> PROBLEM TO WORK ON: Everything from the line that contains "Click the Porsche" to the end of the listing below, both ends included, is to be transcribed word for word, and nothing else.

> RECORDS FOR THIS TASK:
· · · · ·

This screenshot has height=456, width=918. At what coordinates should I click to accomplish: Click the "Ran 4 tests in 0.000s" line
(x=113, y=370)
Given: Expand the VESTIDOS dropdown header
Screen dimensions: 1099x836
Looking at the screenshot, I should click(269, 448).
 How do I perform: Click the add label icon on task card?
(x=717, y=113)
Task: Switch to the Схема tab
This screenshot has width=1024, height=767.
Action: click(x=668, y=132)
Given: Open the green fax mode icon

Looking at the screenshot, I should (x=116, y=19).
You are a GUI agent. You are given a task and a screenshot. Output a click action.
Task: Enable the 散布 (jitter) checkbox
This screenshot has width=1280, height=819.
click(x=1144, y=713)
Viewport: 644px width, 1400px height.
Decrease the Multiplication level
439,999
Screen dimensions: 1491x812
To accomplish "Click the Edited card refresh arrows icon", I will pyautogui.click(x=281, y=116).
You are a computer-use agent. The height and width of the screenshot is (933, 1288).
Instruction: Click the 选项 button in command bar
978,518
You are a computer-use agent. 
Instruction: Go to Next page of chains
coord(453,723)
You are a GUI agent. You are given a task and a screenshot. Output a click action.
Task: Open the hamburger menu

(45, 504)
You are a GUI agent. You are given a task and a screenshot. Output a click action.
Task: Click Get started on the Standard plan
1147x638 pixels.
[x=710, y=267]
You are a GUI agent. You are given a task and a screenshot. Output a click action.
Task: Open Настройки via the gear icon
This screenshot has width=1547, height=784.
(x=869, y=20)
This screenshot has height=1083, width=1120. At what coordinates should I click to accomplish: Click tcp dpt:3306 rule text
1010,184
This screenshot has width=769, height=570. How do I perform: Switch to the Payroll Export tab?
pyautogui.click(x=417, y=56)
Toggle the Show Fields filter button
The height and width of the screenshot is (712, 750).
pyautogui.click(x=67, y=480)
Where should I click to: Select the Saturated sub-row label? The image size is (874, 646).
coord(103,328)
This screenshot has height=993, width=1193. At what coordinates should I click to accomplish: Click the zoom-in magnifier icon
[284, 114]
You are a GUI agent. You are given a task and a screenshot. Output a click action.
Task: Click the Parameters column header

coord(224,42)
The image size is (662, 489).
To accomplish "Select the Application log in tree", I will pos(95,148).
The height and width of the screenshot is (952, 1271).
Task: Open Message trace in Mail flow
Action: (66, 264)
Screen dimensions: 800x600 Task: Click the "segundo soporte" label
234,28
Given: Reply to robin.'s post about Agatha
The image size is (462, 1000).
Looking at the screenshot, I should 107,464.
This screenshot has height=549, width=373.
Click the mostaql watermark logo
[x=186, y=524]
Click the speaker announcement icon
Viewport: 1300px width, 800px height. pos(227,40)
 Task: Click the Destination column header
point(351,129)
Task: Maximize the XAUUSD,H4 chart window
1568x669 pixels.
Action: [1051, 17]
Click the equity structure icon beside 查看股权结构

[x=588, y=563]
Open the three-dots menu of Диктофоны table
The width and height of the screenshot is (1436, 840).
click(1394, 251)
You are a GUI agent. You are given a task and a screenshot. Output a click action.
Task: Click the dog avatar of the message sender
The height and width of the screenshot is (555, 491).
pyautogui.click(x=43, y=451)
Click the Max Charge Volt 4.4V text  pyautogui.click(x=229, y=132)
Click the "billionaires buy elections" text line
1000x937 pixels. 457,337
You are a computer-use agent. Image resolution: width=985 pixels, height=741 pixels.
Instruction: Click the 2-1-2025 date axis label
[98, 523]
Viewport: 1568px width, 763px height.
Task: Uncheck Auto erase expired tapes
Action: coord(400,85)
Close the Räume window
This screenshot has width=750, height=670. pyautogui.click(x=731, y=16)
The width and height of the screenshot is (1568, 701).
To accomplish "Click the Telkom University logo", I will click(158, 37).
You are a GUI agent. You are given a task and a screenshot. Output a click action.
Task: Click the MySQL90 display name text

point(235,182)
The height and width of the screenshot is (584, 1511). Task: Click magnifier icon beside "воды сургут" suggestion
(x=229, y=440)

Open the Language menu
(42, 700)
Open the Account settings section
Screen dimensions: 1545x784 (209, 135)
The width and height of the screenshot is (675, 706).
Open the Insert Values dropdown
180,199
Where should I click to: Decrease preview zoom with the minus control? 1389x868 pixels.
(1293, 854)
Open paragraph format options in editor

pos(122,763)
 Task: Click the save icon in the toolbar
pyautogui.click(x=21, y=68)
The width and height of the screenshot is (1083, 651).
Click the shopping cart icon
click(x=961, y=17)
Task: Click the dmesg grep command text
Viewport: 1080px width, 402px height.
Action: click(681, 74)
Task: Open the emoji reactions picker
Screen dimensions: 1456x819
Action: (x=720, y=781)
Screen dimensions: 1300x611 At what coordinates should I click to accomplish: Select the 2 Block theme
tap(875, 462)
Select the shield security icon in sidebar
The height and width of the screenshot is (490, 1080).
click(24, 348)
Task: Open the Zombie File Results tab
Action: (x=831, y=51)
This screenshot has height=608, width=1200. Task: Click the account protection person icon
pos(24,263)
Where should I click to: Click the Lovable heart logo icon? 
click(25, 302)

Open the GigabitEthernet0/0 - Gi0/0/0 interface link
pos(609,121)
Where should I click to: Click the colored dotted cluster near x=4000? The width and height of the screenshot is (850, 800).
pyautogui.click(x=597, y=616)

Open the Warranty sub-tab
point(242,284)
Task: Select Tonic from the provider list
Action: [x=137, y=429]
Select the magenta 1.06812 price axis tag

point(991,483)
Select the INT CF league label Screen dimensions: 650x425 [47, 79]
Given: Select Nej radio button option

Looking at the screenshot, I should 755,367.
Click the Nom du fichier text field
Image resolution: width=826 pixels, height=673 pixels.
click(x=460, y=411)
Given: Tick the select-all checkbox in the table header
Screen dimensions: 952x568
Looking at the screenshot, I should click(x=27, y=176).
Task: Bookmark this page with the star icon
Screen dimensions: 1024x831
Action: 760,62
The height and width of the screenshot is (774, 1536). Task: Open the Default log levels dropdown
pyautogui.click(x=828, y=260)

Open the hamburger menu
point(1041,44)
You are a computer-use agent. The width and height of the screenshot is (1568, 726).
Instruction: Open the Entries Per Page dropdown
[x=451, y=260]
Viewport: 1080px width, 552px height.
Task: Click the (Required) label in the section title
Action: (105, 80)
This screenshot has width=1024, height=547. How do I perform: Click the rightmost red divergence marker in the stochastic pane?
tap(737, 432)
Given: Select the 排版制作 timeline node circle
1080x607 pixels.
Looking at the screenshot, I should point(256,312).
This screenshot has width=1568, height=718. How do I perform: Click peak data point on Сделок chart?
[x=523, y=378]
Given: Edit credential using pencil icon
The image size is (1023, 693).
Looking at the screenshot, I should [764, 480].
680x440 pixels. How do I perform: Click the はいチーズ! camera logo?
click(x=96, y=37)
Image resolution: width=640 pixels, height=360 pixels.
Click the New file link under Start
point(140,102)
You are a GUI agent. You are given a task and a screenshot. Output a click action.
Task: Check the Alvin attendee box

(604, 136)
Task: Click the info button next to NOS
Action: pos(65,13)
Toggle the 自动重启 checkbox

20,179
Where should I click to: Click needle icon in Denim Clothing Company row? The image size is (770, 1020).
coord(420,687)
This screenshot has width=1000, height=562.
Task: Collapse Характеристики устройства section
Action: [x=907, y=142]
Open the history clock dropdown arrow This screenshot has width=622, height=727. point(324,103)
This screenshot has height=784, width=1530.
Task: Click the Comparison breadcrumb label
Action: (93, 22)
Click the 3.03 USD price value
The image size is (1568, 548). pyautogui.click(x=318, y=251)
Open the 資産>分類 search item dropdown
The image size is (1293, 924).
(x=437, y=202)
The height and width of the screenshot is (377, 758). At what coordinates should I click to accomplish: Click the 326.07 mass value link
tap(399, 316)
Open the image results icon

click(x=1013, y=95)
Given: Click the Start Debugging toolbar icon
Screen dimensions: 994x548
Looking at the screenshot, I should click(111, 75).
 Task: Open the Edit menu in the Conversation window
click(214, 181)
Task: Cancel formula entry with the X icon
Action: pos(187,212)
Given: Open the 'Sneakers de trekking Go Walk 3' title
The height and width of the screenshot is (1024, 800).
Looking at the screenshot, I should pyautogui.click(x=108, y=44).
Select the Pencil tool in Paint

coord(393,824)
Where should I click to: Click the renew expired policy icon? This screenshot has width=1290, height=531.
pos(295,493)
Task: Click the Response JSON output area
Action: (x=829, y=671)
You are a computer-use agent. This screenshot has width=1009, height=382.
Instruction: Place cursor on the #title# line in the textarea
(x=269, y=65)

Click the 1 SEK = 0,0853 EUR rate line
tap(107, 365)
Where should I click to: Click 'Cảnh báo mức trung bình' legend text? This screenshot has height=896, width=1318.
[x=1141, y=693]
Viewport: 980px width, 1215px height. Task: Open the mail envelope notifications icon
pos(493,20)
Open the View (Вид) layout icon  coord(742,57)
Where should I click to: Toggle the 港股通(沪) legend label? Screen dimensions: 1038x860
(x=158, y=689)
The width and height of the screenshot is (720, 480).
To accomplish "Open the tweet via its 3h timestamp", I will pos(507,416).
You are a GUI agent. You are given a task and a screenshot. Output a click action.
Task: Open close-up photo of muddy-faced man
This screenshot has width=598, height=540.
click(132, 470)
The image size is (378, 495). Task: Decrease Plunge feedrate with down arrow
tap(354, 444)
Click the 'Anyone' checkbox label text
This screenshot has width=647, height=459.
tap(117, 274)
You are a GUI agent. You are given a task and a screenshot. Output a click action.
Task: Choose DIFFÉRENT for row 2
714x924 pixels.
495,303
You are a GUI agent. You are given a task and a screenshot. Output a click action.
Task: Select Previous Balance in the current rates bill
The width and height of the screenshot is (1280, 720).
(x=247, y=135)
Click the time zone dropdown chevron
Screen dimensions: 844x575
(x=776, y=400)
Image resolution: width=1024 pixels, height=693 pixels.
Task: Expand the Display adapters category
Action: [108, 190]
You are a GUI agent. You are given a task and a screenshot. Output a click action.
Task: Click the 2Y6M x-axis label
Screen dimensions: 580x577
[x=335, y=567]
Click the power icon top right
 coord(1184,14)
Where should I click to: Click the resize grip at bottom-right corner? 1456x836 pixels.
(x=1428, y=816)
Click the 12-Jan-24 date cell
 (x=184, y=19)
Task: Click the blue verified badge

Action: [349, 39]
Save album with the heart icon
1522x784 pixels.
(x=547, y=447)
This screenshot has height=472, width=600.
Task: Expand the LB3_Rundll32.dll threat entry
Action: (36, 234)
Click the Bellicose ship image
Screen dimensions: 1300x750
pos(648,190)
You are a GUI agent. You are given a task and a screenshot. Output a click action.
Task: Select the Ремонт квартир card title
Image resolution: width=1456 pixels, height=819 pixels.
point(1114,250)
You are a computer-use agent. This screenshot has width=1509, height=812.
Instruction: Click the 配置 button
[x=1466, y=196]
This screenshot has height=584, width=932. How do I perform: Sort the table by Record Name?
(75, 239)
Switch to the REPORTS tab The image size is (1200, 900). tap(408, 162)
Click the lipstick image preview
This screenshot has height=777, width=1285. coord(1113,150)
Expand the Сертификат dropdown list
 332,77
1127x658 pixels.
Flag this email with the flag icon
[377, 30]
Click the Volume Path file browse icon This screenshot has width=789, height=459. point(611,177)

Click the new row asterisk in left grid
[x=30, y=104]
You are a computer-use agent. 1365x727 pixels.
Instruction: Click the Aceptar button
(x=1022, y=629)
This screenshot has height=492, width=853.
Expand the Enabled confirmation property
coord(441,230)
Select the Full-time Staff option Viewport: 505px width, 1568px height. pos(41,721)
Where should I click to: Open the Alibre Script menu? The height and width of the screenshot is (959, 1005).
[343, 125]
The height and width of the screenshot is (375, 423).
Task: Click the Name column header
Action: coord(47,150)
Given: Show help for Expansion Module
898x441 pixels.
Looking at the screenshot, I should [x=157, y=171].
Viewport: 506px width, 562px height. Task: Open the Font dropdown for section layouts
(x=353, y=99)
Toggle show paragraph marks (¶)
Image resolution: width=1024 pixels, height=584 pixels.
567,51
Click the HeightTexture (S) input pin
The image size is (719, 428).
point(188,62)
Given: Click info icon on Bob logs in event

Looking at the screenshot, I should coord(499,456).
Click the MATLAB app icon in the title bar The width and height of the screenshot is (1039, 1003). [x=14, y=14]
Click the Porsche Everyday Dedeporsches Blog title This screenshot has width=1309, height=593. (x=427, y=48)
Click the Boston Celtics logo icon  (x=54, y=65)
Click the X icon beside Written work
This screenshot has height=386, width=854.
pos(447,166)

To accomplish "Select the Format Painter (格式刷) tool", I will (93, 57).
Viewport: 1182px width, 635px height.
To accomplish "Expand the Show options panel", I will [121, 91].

· · · · ·

> FINAL ANSWER:
Click the Porsche Everyday Dedeporsches Blog title This screenshot has width=1309, height=593. (x=427, y=48)
Click the Boston Celtics logo icon  (x=54, y=65)
Click the X icon beside Written work
This screenshot has height=386, width=854.
pos(447,166)

To accomplish "Select the Format Painter (格式刷) tool", I will (93, 57).
Viewport: 1182px width, 635px height.
To accomplish "Expand the Show options panel", I will [121, 91].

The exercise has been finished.